What Happens in the Final Stages
FTD progresses gradually, but the late stages bring a recognizable set of changes. Speech typically narrows to single words or phrases, and understanding of what others say becomes very limited. The person needs help with most daily activities, from dressing to eating. Mobility declines, and many people eventually become bed-bound. Swallowing difficulties become increasingly dangerous, and eating less is common. Bowel and bladder incontinence develops. Sleep increases while periods of wakefulness shorten.
In the final days, the decline accelerates. The person may lose consciousness, become unable to swallow at all, develop irregular breathing, or show a rattly chest sound. Hands and feet often turn cold. Some people become restless or agitated during this period.
What Most People Die From
FTD itself doesn’t directly cause death in the way a heart attack does. Instead, the severe brain degeneration leads to complications that become fatal.

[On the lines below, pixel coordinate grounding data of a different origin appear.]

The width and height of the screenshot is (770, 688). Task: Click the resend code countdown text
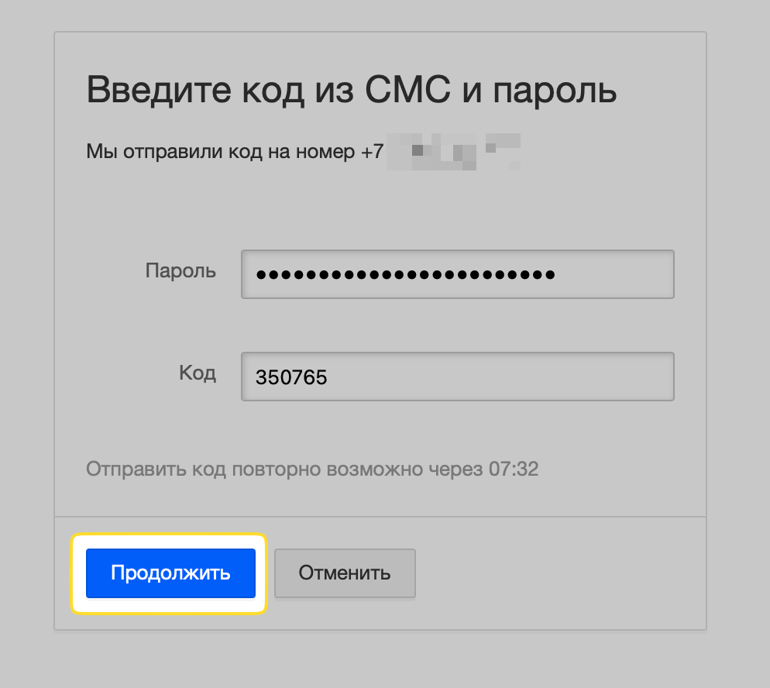[x=312, y=468]
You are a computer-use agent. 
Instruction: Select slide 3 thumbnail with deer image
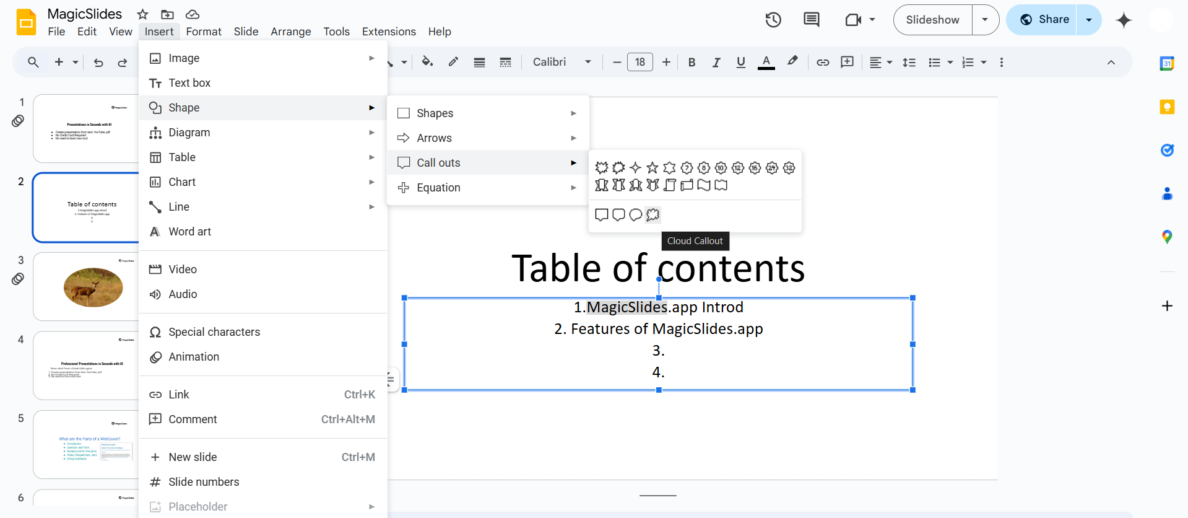(87, 286)
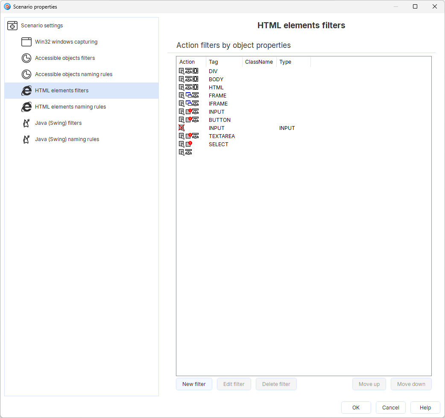Select the IFRAME filter row
Screen dimensions: 445x418
click(218, 104)
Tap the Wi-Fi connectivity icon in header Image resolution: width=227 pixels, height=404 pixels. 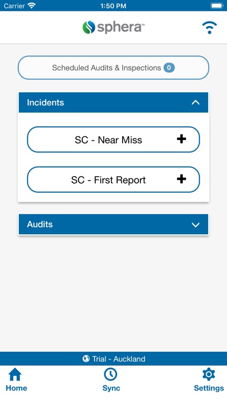click(209, 27)

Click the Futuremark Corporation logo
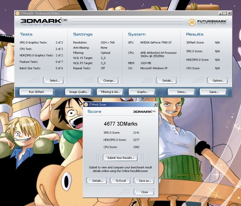[208, 22]
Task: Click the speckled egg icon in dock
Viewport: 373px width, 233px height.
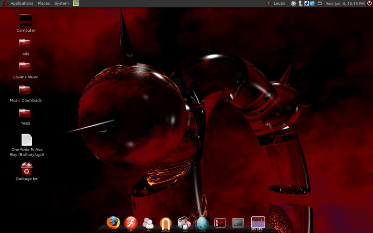Action: (x=202, y=223)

The single most common cause is aspiration pneumonia, responsible for about 40 percent of deaths in one study of bvFTD and young-onset Alzheimer’s patients. As the brain loses the ability to coordinate swallowing, food or liquid enters the lungs and causes infection. The second most common cause, accounting for roughly a third of deaths, is cachexia with dehydration, a state of extreme weight loss and wasting that develops when the person can no longer eat or drink enough to sustain their body. Recurring infections of other kinds make up most of the remaining cases.
Palliative Care and Quality of Life
No treatment currently slows or stops FTD’s progression, which makes the focus on quality of life especially important. Palliative care, introduced early, has been shown to improve symptom control, reduce pain, prevent unnecessarily aggressive medical interventions, and increase satisfaction for both the person with dementia and their family. It also helps caregivers feel more in control and reduces their own burden. For people with advanced FTD, hospice care specifically lowers the chance of hospitalization in the final month of life and increases the likelihood that daily pain is consistently treated.
Palliative care doesn’t change the underlying disease trajectory, but it meaningfully changes the experience of living with it. People who are referred earlier tend to benefit more, partly because there’s time to establish goals and preferences before communication becomes impossible.